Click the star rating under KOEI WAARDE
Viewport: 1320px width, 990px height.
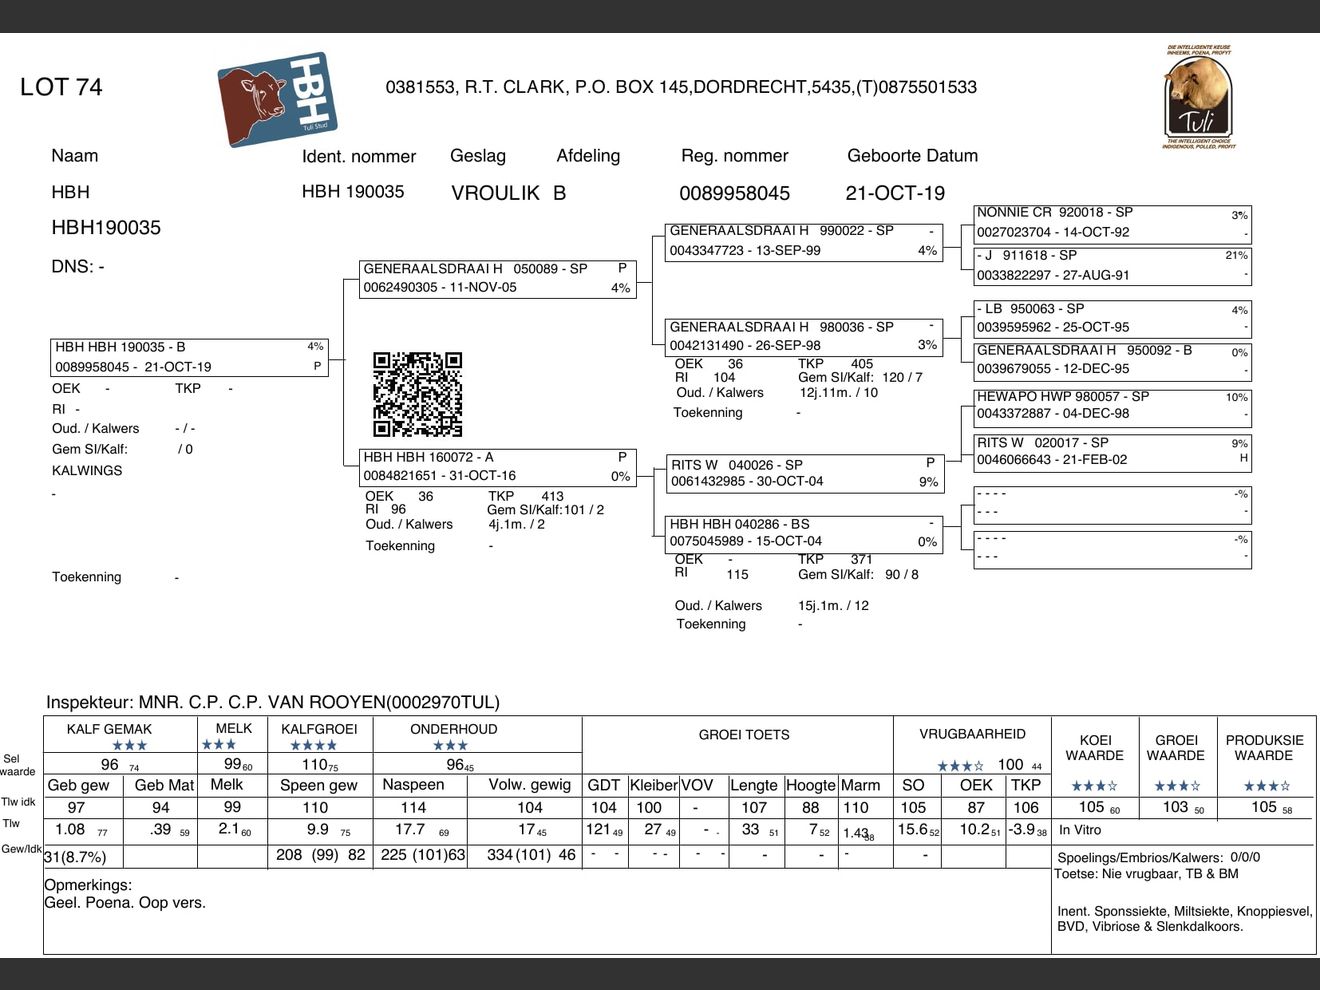click(1094, 786)
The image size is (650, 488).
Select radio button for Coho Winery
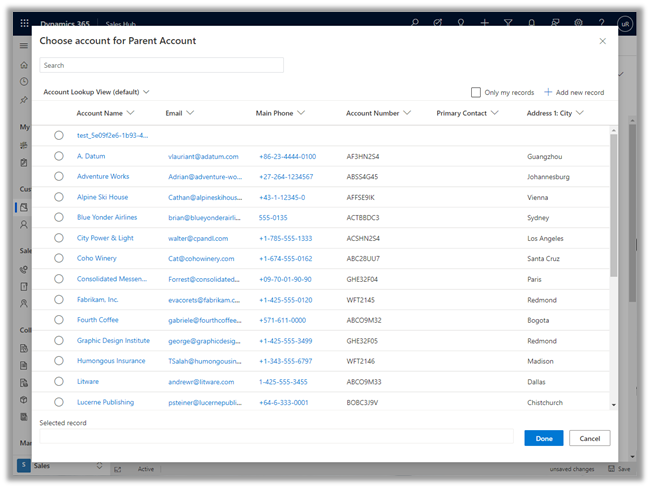click(59, 259)
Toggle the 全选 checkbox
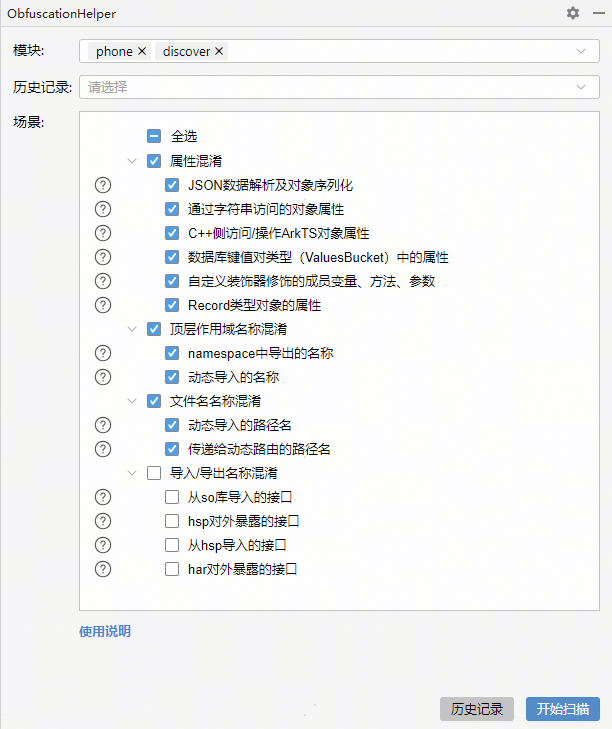The height and width of the screenshot is (729, 612). point(154,136)
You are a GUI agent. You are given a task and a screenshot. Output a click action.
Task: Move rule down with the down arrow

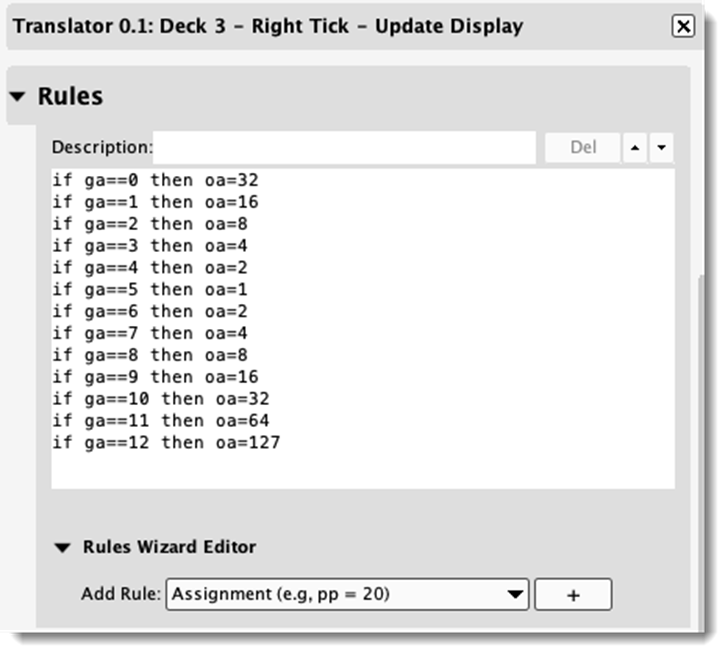[661, 149]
══════════
TASK TO CARRY OUT :: Please rewrite the records with "checkbox" replaced by "check box", keeping everything else the same and leaving out the pictures.

COMPLETE OUTPUT ::
Click the star rating under KOEI WAARDE
Viewport: 1320px width, 990px height.
click(1094, 786)
The image size is (650, 488).
Select radio button for Coho Winery
click(59, 259)
Toggle the 全选 check box
The height and width of the screenshot is (729, 612). point(154,136)
You are a GUI agent. You are given a task and a screenshot. Output a click action.
Task: Move rule down with the down arrow

[661, 149]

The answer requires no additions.